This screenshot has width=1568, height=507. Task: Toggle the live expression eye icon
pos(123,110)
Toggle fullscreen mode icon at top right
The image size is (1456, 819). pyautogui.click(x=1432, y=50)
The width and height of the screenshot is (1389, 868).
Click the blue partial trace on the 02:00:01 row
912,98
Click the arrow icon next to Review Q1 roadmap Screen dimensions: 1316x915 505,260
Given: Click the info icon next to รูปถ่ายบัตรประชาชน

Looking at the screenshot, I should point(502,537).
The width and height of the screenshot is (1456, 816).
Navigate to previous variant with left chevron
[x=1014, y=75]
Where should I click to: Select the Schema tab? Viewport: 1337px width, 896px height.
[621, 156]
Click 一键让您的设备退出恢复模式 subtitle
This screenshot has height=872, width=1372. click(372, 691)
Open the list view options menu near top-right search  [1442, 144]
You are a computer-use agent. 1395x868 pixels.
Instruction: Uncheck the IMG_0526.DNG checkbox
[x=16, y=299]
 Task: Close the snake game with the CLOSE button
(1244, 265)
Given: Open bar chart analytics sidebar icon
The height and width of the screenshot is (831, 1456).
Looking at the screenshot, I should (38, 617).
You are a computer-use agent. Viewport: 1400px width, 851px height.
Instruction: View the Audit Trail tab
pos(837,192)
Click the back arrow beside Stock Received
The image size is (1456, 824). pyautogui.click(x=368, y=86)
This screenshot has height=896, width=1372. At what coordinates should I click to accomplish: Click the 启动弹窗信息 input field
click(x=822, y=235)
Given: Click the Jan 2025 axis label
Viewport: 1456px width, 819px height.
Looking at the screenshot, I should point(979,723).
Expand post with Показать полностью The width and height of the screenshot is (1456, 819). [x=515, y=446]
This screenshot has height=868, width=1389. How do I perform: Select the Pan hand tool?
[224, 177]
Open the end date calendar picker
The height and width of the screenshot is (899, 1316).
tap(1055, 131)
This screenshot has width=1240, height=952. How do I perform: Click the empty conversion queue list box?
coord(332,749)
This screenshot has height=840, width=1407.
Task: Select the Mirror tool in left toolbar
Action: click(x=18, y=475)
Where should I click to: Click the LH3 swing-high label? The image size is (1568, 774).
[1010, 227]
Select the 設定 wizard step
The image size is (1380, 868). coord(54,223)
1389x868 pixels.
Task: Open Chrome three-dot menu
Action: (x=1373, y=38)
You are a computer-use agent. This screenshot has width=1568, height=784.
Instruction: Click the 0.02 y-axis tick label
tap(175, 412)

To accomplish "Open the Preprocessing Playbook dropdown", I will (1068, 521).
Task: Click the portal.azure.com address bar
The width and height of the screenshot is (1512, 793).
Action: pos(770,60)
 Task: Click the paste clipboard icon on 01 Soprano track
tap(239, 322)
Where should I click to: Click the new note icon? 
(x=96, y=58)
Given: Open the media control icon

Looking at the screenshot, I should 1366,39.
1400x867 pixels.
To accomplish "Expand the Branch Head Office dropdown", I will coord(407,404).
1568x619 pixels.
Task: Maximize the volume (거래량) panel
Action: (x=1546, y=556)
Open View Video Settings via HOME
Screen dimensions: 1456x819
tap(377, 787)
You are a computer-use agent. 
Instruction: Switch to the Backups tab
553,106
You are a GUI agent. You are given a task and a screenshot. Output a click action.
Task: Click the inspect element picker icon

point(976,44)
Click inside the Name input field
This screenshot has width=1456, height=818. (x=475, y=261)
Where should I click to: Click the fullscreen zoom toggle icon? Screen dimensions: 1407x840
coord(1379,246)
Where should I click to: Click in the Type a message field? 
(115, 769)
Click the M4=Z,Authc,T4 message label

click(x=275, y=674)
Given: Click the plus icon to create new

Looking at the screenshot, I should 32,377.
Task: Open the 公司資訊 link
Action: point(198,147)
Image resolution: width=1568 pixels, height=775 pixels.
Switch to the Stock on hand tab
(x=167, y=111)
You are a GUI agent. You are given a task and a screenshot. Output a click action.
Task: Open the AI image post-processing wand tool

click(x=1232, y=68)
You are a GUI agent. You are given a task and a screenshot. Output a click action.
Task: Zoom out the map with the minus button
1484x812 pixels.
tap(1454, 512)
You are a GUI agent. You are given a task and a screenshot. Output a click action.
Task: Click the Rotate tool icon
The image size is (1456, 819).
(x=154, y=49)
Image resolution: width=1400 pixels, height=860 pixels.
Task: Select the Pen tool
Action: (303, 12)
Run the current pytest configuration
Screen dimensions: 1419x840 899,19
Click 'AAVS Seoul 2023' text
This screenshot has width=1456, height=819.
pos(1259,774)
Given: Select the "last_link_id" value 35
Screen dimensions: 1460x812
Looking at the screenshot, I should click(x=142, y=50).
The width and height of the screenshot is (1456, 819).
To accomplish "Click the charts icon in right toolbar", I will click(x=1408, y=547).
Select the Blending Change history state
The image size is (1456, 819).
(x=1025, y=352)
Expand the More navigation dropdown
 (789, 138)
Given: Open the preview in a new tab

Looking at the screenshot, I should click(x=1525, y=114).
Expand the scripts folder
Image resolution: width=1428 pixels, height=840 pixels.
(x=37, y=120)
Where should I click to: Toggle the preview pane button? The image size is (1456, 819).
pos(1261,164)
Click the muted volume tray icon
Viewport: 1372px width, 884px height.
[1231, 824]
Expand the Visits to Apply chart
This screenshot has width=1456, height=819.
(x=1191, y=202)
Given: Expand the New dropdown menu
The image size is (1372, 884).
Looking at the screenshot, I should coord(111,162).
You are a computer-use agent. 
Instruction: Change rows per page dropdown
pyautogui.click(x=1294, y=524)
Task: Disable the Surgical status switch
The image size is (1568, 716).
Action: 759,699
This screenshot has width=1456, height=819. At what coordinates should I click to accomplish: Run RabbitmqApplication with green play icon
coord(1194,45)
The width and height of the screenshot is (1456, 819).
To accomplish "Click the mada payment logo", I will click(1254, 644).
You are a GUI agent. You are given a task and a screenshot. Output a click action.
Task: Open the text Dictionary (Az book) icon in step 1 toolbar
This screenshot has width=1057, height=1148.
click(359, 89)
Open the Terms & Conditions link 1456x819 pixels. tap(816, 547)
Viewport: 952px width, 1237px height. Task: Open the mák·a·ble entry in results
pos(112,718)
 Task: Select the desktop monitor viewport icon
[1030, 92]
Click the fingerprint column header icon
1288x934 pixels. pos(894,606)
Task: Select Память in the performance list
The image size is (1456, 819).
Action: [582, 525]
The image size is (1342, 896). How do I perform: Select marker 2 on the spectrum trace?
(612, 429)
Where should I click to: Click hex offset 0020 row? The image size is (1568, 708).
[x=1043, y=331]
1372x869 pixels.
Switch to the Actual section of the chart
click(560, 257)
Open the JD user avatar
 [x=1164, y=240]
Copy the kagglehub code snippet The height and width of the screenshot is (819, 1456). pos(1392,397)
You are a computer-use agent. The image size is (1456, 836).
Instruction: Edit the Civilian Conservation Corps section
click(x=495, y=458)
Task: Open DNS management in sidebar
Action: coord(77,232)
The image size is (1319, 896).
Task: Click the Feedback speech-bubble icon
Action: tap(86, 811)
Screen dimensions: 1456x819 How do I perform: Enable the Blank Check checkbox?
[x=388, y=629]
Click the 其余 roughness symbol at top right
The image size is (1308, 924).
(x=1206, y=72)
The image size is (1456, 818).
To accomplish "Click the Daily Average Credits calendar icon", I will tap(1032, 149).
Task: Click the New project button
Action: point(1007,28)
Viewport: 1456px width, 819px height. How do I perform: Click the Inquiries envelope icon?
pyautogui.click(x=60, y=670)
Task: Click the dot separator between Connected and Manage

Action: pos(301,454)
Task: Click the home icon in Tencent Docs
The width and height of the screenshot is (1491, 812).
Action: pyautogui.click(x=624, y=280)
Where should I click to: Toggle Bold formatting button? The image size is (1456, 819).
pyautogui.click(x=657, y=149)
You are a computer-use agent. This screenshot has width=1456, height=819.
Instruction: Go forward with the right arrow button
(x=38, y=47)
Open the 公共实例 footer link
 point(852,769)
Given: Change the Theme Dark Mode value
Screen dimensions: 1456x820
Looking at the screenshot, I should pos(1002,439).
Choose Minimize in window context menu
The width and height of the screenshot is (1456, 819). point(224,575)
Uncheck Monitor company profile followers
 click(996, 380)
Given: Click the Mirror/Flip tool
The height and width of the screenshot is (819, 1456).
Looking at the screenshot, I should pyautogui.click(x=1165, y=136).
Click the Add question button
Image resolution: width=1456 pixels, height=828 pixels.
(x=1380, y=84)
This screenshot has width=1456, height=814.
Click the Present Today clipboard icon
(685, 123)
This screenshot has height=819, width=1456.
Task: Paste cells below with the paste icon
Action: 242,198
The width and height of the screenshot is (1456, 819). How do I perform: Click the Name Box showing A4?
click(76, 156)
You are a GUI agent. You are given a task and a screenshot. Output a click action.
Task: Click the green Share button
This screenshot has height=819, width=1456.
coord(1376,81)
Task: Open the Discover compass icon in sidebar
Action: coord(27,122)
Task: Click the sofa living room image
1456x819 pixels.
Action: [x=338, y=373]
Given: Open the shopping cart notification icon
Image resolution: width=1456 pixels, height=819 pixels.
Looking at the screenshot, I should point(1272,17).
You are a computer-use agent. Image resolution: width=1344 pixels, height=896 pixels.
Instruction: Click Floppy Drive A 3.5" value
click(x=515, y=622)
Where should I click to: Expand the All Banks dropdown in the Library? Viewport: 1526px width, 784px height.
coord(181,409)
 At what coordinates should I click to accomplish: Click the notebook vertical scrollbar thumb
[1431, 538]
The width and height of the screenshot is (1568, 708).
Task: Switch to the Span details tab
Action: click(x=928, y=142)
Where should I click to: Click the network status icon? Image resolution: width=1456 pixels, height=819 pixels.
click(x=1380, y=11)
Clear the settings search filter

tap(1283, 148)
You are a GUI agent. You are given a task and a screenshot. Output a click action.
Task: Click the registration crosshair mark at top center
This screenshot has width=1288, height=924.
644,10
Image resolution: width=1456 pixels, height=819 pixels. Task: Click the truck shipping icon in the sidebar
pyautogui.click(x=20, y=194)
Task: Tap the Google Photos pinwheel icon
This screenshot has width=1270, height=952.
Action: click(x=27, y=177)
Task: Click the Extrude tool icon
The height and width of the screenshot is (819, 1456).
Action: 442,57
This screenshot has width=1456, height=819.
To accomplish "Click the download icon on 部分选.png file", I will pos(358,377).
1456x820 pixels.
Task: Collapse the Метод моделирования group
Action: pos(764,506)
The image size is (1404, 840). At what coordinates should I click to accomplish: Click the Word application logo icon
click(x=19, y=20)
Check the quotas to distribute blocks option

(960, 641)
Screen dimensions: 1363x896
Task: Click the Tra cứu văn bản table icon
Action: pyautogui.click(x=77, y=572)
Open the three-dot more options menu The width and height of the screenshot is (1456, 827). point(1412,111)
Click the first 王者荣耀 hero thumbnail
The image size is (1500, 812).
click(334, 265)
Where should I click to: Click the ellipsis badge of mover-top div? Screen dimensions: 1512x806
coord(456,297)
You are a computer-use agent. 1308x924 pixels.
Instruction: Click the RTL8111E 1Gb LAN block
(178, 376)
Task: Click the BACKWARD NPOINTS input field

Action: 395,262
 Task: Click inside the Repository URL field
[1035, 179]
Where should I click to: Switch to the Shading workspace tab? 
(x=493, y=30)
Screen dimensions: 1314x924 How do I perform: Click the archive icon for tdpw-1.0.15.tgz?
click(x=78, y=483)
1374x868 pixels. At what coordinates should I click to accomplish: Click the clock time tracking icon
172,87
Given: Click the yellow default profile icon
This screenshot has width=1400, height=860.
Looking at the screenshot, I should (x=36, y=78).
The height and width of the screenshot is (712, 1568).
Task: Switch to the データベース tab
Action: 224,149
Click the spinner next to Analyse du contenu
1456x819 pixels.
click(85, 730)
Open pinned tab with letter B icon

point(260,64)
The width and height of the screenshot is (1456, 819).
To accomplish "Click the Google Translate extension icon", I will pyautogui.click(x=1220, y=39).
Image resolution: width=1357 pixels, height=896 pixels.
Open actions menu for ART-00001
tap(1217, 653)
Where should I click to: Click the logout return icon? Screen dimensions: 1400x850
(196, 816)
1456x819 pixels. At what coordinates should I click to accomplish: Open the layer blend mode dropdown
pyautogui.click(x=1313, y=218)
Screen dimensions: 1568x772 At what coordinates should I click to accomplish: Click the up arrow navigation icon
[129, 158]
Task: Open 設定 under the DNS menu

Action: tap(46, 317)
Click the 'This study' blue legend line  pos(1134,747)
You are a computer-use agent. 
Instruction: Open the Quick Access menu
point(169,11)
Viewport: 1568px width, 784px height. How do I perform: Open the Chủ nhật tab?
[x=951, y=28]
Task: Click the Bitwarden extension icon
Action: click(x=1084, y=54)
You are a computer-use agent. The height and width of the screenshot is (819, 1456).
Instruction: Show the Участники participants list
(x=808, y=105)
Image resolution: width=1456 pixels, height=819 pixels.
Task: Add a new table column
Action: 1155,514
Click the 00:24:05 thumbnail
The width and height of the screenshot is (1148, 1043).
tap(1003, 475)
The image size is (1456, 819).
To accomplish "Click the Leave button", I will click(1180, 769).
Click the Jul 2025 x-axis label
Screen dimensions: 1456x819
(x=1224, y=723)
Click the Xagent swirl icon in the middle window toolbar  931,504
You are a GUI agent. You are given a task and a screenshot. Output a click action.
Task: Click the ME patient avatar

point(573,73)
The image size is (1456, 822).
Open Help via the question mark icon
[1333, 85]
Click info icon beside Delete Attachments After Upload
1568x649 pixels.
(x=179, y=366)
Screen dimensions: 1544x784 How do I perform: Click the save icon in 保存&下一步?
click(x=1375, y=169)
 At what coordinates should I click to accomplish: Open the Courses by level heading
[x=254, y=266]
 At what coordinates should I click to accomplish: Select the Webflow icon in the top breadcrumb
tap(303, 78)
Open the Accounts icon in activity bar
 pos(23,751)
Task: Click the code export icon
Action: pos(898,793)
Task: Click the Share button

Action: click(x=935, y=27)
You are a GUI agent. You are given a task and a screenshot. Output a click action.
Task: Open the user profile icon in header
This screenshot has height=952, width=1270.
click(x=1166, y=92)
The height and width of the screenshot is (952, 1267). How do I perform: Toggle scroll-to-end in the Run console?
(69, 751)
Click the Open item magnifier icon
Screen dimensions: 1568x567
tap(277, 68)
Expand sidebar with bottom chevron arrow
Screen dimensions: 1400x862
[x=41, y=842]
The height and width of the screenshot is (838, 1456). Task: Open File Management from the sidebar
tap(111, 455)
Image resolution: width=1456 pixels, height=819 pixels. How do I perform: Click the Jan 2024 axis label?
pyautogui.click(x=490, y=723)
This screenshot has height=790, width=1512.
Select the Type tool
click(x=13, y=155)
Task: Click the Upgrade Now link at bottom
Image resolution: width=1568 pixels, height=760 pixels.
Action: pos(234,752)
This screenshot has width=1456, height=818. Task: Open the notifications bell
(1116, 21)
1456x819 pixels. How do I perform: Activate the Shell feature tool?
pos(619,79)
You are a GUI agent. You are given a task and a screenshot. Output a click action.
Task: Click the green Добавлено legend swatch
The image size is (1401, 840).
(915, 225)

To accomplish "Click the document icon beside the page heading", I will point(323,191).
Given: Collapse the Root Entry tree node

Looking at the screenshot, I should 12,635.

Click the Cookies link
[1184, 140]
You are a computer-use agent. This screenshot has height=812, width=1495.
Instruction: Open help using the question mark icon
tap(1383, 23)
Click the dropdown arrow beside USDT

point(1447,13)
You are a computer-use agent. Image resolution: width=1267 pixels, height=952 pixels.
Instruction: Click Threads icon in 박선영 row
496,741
- - - - -
**Exercise prompt:** Within the listing above, the range opens at the line with "Screen dimensions: 1568x567" and closes at the line with "This screenshot has height=790, width=1512.". Reproduce exactly the lines of that range, including both ends.

**Task answer:**
Screen dimensions: 1568x567
tap(277, 68)
Expand sidebar with bottom chevron arrow
Screen dimensions: 1400x862
[x=41, y=842]
The height and width of the screenshot is (838, 1456). Task: Open File Management from the sidebar
tap(111, 455)
Image resolution: width=1456 pixels, height=819 pixels. How do I perform: Click the Jan 2024 axis label?
pyautogui.click(x=490, y=723)
This screenshot has height=790, width=1512.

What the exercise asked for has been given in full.